Many thoughts come to my mind when I think of you. You know how you break into a grin when you see your favorite flavor of Popsicle or that yummy piece of colorful candy? It’s just like that for me. Every time I think of or look at you, a certain gladness take me over and I feel like I am in that candy store. When it comes to you, I have many favorites. My top choices would have to be your heart-warming smile (ear-to-ear grin, more like), wide-eyed curiosity and trust in people and their kindness, ‘it’s OK’ when I snap, our funny stories about school and kids on the bus, cuddle-time jokes, kicking ball, solving puzzles, writing Madlibs, playing in the sprinklers, snowball fights, loading up Ice-cream sundaes, making our own rules just so we can break them and best of all your ‘Big hug’ with little arms that barely go around me in full circle etc. etc. The list seems endless.... I enjoy every little thing I do with you and I am busy making a memory book in my head and heart that is getting bigger and more priceless by the day. It's pages are filled with color, sounds and shapes, and reading from it is one of my favorite hobbies. As I flip through the pages of my memory book, it is easy to see why I love you the way I do and that I have not done everything perfectly. What I also know is that I have tried to be a mom and a friend to you and that I will keep trying until I get it right! I promise to be more patient and playful, shop and shout less, and do more with you than just cook and clean and be mad at homework time. Oh! yes, how can I forget the demands for more sleepovers and gadgets? Like I said, I am learning with you and sometimes don’t have all the answers you need. Even if I do, it is possible that you may not like some of them and that’s OK too. I don’t either :-). What say you and I find some together?

Last but not least, here's the most important thing I want you to know. I want you to know that I am very very proud of you for who you are! As you grow up, I hope that you say "I can" to yourself many times before you let someone tell you otherwise, and believe that you Can make all your dreams come true.  Just believe!I pray that you ‘Be yourself’ and let the kind and loving person within you shine to help keep that priceless smile upon your lips at all times no matter what!

Soon, you will grow up into a beautiful young girl.
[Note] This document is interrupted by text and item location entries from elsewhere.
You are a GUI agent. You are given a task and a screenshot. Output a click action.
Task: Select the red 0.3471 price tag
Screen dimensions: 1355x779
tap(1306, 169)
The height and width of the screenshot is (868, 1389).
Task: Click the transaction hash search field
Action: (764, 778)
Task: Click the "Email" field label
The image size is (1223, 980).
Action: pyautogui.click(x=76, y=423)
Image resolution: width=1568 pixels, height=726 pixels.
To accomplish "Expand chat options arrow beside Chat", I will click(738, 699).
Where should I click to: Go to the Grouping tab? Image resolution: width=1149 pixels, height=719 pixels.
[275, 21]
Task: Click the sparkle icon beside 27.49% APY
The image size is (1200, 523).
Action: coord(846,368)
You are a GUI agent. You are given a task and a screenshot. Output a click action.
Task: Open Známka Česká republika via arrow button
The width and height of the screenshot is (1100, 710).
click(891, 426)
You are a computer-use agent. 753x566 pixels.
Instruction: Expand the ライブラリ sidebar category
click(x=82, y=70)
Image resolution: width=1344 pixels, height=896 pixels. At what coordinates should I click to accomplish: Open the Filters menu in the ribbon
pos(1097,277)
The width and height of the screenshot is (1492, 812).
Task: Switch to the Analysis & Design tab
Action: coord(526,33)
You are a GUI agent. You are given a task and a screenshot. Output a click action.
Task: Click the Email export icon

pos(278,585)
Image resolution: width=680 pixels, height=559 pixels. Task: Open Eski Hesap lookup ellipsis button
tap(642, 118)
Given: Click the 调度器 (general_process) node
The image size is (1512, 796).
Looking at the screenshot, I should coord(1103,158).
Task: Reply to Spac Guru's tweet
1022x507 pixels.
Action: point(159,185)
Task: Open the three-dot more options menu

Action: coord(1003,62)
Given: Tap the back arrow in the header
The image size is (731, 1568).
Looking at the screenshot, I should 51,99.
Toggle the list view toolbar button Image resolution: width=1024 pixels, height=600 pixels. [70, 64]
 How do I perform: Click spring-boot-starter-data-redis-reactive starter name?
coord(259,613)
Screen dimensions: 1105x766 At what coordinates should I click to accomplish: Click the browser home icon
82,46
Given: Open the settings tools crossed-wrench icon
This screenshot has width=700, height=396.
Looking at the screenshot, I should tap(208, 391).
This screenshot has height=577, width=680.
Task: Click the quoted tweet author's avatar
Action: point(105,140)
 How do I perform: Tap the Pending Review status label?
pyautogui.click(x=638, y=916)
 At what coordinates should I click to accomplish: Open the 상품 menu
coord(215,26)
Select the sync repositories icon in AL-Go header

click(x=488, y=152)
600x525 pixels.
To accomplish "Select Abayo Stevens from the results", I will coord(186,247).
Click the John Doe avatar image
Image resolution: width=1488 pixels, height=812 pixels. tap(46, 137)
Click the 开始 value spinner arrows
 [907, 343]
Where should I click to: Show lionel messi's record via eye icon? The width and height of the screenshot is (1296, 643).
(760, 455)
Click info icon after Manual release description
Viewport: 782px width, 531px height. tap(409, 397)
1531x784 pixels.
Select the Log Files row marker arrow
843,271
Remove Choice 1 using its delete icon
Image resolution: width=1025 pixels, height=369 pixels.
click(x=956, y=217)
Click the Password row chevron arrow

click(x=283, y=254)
I can’t imagine what I will do when you leave home, but for now, all I know is that I must live in this moment and enjoy my days with you. By the time I understand you completely and share you with all the stories that I want to share, your toys will have lost their squeak and you may already have grown up and left home, but I do hope that you comeback from time to time to my cooking, hugs and little nothings knowing that I will always love you and that the doors to my heart and home are always open for you. All you need do is turn around and look.
For whatever the future may hold, I wish you health, happiness and success. God bless you!